Wendy McGrath, Hello, Empty Street & Look
Hello
Linocut relief print
image size – 3” x 2”
print size – 7½” x 5¼”
Empty Street
Linocut relief print
image size – 3” x 4”
print size – 5¾” x 8¾”
Look
Linocut relief print
image size – 5 ¾” x 3 15/16”
When 2020 began, I looked forward to a major milestone birthday. In Japanese and Chinese traditions, this birthday would be a chance for rebirth, a reliving of my childhood—a do-over. I planned to revisit things I loved doing as a child. Then the COVID-19 pandemic hit. Lockdown began just a few weeks before my birthday. I didn’t experience self-pity, more anxious bewilderment as things I had envisioned doing in 2020 became meaningless in the context of what was going on in the world.
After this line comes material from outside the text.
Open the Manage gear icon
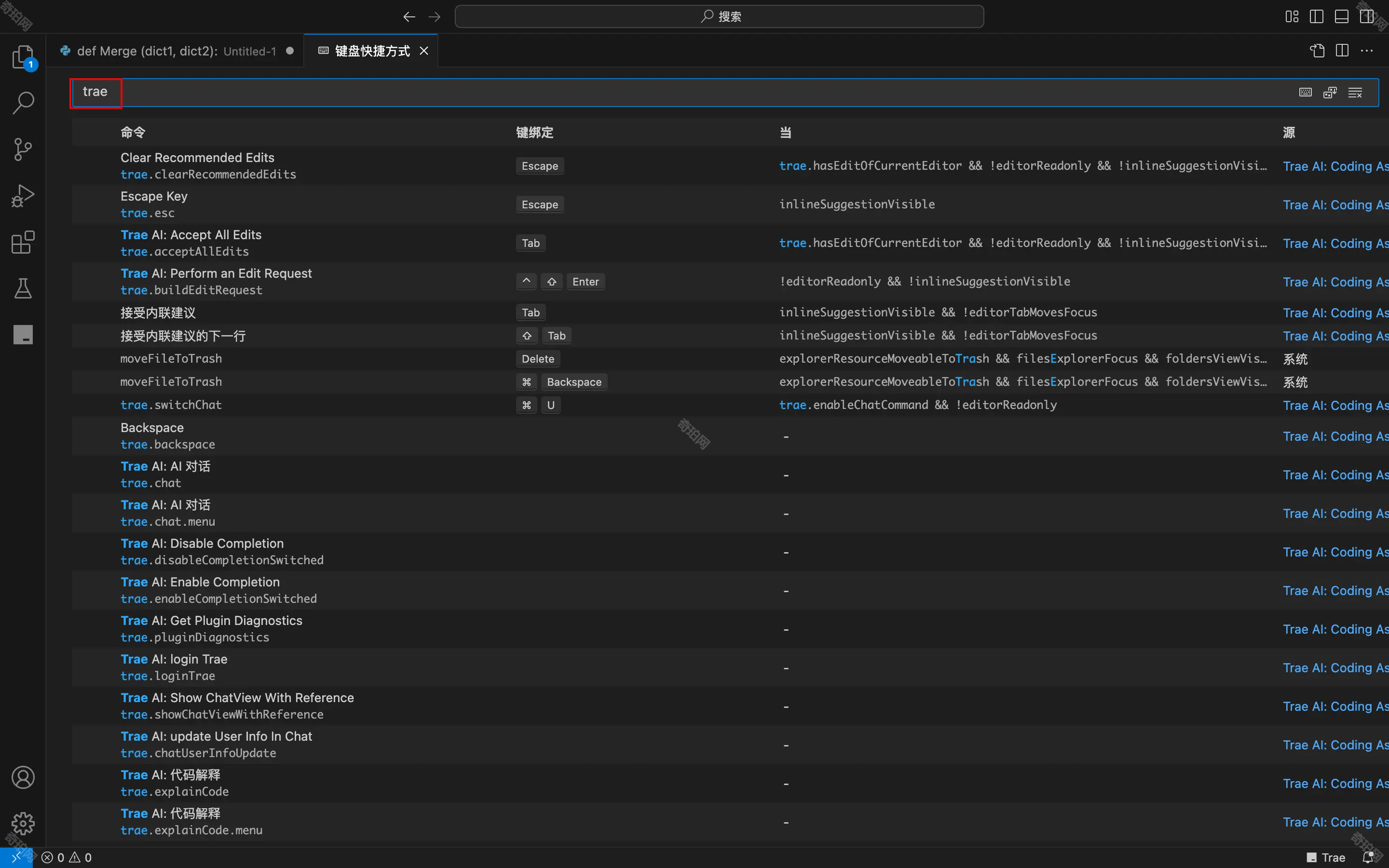The width and height of the screenshot is (1389, 868). 23,823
As a writer and artist, I am accustomed to solitude or, at least, a practice based on solitude. I live a rich interior life and as the weeks passed, the borders between that interior life and the space in which I operated in real life seemed to disappear. I no longer had to go anywhere or be any place at a certain time so if I wanted to write, I would write. If I wanted to read, I would read. If I wanted to watch a film or a television series, I would do that. I missed my family and friends terribly, but realized I felt a great sense of freedom in my self-isolation.
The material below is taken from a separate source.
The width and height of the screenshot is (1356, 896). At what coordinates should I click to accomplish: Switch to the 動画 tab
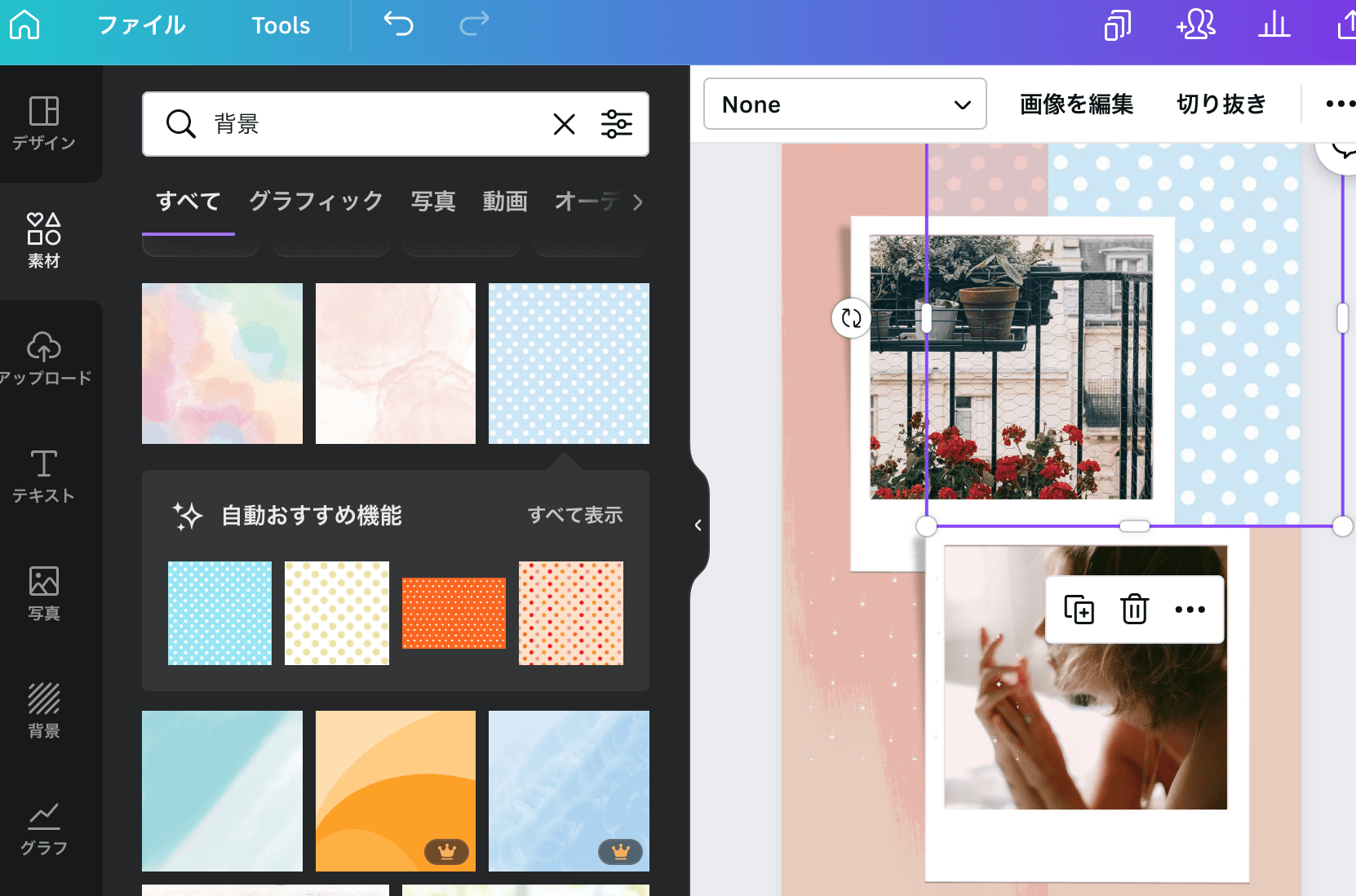coord(504,202)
I am continuing to write and make prints at home. Without a press, I use the weight of my own body to fix image to paper and have grown to love doing linocuts—a medium I had an ambivalent relationship to prior to the COVID-19 lockdown.
The year is half-over, and I realize 2020 has been a rebirth for me after all. I have recaptured that sense of discovery I had as a child—in ink, paper, and printmaking.